Half of the natural gas entering Estonia – i.e. 2.4 terawatt-hours – entered at Karksi, and a nearly equal share, 2.3 terawatt-hours, entered via Värska gas metering station. One per cent – i.e., 0.1 terawatt-hours of natural gas – entered via Misso station. No natural gas entered Estonia in 2019 through Narva.

The lowest quantity of natural gas to enter in a 24-hour period was recorded in December, when 2.5 gigawatt-hours of natural gas entered Estonia. The highest quantity of natural gas to enter was in the beginning of the year, when 35.5 gigawatt-hours of natural gas entered Estonia.

Natural gas transit through the transmission pipeline between Russia and Latvia located in south-eastern Estonia grew 27 per cent year-over-year, reaching 19.2 terawatt-hours.

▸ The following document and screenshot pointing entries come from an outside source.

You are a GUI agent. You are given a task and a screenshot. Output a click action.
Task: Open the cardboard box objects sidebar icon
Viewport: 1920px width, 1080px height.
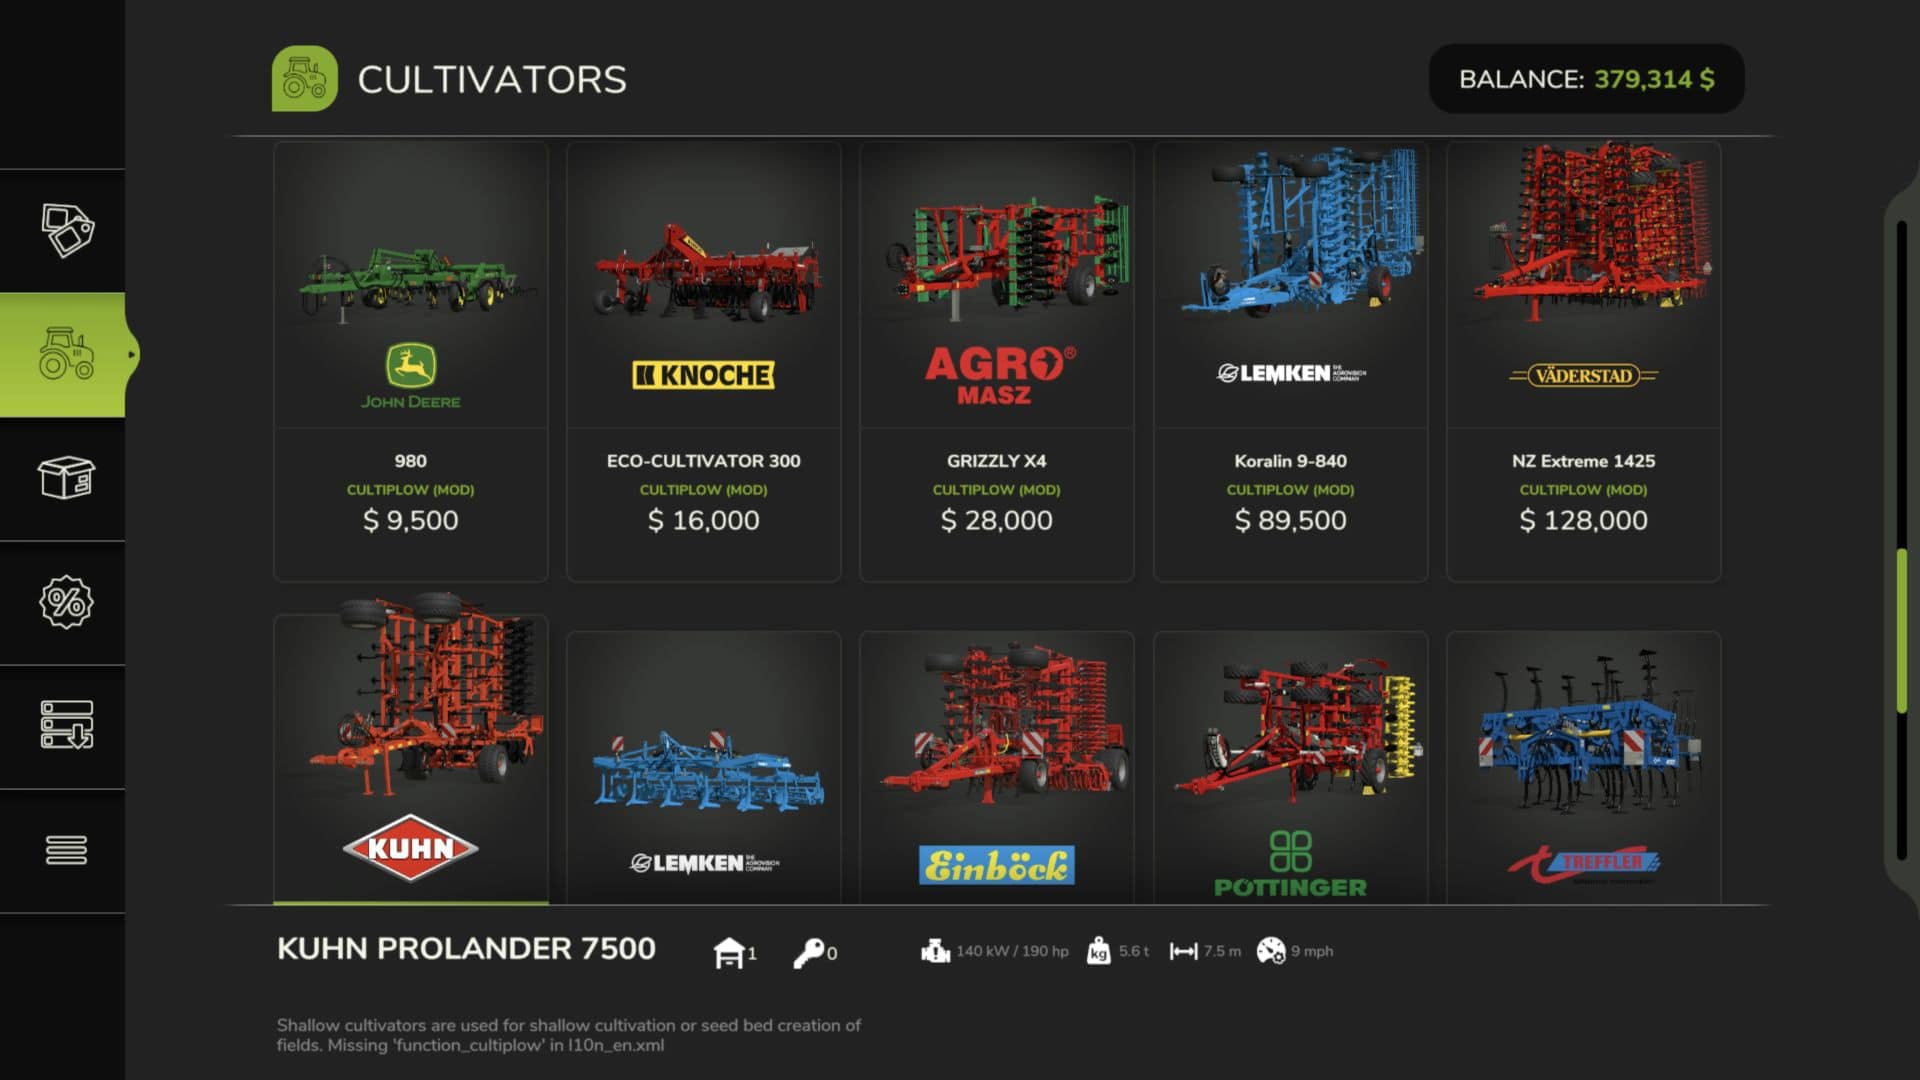[67, 478]
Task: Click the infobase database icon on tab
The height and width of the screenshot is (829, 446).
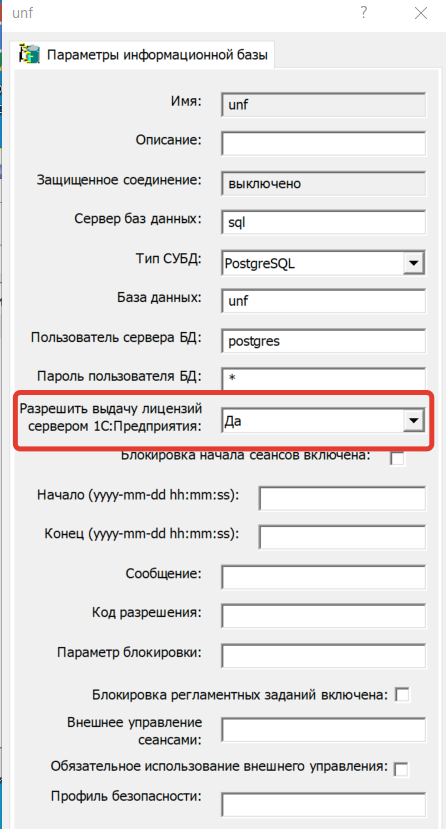Action: [x=30, y=54]
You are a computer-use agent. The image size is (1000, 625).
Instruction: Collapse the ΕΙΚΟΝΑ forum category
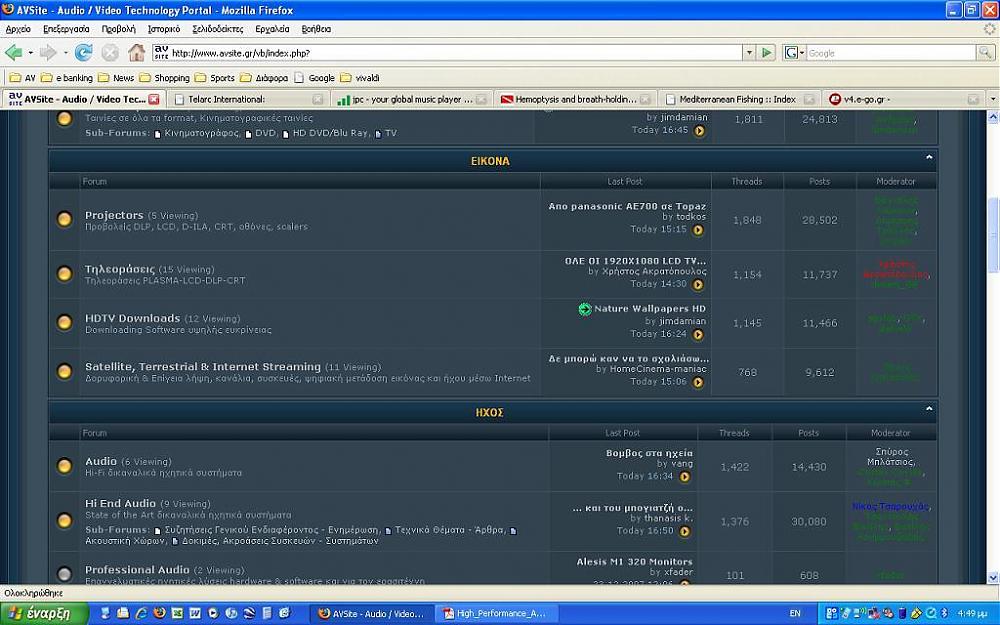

Including transit volumes, a total of 24 terawatt-hours of natural gas passed through Elering’s transmission pipeline in 2019. That was 17 per cent more than in 2018.

According to data from the register of certificates of origin of gas administered by Elering, a total of 63 gigawatt-hours of biomethane was produced in 2019. In comparison to 2018, when a total of 40 gigawatt-hours was produced in the April-December period, 2019’s figures were 58 per cent greater. All of the biomethane produced in Estonia was consumed in the transport sector.

In December 2019, Estonia imported 582 gigawatt-hours of natural gas, which is 15 per cent less than in the same period the year before.

From the Elering transmission pipeline, 569 gigawatt-hours of natural gas was directed to consumption, which is 16 per cent more than a year before.

The reserve capacity of the gas transmission pipeline was 62 gigawatt-hours in December, exceeding the figure from a year ago by 8 per cent.